Stored items from a collection

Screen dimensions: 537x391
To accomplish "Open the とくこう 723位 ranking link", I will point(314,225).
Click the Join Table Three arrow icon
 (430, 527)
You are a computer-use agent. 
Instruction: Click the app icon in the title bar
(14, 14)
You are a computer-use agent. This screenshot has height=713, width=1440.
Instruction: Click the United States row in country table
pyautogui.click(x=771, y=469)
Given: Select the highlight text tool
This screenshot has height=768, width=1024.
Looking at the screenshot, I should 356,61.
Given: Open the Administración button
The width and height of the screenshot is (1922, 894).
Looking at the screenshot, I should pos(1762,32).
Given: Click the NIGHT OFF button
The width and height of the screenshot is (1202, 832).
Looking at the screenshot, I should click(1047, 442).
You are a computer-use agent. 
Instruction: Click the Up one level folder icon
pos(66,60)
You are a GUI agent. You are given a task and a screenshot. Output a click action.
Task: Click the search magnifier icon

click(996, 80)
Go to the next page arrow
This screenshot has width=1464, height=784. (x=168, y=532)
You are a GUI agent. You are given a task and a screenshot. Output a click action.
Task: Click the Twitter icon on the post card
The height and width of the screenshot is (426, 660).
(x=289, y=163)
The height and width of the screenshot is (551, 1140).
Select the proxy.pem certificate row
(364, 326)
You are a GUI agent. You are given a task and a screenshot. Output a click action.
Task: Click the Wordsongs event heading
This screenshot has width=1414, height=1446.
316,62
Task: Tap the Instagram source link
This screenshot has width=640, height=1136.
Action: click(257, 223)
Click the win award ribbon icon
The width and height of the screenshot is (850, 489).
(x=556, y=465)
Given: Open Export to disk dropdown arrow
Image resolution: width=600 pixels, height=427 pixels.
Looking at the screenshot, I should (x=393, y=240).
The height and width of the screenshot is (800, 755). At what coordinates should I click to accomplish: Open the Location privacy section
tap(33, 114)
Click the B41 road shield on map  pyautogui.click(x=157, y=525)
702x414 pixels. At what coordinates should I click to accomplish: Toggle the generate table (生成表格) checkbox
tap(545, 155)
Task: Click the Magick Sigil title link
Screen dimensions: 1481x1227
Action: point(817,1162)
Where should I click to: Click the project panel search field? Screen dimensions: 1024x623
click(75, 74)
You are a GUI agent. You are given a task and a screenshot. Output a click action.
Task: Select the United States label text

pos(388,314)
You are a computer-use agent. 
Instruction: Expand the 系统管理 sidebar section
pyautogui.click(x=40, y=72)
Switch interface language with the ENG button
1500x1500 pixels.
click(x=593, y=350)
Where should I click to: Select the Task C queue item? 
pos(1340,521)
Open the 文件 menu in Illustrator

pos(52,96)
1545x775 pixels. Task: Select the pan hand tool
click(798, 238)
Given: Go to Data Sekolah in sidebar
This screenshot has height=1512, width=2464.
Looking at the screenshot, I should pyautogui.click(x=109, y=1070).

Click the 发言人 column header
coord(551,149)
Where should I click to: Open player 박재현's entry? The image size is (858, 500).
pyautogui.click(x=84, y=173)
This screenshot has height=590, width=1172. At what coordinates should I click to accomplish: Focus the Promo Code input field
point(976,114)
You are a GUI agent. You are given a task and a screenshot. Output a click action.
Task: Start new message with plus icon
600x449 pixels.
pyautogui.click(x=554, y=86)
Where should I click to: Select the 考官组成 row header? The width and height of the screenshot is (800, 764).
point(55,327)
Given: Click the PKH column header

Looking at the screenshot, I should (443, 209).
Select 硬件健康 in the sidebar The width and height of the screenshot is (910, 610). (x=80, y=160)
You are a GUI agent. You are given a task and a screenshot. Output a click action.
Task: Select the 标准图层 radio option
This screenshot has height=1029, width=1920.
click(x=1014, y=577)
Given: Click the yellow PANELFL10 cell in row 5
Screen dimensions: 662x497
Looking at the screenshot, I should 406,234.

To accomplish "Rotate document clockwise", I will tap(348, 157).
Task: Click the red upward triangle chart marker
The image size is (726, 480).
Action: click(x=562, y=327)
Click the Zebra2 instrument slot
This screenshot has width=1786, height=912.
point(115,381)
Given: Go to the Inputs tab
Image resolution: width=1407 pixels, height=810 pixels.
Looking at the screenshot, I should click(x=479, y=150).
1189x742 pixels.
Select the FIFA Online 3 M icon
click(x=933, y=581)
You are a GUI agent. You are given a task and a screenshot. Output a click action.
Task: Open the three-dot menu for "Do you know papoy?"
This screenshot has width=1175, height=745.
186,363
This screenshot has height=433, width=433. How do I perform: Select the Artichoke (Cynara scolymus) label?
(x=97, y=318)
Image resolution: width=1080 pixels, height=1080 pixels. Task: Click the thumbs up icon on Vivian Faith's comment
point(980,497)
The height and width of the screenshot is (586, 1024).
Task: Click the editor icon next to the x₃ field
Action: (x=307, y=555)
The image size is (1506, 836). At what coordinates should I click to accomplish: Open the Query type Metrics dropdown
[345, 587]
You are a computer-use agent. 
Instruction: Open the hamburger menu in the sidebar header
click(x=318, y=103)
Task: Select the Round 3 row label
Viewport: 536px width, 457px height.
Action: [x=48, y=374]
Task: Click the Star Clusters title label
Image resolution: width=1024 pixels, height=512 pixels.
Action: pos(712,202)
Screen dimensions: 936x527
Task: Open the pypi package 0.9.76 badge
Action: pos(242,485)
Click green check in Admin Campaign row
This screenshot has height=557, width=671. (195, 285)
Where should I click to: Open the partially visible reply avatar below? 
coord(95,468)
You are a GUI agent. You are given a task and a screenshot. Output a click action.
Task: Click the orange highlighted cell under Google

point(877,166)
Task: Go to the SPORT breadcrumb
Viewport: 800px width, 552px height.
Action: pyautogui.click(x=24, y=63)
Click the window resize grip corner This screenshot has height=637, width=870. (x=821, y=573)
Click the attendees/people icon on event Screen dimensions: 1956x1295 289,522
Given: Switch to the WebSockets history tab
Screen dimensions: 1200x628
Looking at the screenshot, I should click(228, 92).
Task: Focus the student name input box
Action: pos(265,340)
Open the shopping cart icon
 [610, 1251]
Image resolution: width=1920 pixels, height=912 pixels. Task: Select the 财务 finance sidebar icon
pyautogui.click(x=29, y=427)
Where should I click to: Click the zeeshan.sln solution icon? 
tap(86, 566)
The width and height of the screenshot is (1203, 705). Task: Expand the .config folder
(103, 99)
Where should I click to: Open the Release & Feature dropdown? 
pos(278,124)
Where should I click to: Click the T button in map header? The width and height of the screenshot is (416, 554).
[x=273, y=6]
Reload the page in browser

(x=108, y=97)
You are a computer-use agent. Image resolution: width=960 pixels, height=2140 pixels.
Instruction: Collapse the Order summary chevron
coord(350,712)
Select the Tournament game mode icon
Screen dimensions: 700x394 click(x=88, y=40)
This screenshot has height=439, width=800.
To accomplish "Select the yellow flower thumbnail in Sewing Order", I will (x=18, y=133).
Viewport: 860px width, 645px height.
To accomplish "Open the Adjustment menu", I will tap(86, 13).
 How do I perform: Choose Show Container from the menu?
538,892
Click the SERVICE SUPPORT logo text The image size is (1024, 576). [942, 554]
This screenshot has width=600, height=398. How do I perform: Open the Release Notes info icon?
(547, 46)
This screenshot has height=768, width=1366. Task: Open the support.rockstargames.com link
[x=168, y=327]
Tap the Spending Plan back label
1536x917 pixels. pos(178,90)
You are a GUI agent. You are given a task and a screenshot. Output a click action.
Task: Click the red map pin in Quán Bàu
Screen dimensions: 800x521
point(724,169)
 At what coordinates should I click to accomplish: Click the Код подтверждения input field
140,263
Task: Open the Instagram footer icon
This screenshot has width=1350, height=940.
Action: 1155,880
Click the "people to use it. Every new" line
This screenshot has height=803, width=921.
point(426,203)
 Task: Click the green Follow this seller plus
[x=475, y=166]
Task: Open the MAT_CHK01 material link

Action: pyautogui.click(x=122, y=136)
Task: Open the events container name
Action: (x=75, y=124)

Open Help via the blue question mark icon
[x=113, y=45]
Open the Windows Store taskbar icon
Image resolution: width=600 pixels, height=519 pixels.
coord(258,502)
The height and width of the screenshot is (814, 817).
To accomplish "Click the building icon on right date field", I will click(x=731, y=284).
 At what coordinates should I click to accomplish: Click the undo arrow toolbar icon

*Exercise prompt*: Retype the entries exactly from the first line, stopping after the line with "Given: Select the highlight text tool".

*Solution to the exercise*:
Screen dimensions: 537x391
To accomplish "Open the とくこう 723位 ranking link", I will point(314,225).
Click the Join Table Three arrow icon
 (430, 527)
You are a computer-use agent. 
Instruction: Click the app icon in the title bar
(14, 14)
You are a computer-use agent. This screenshot has height=713, width=1440.
Instruction: Click the United States row in country table
pyautogui.click(x=771, y=469)
Given: Select the highlight text tool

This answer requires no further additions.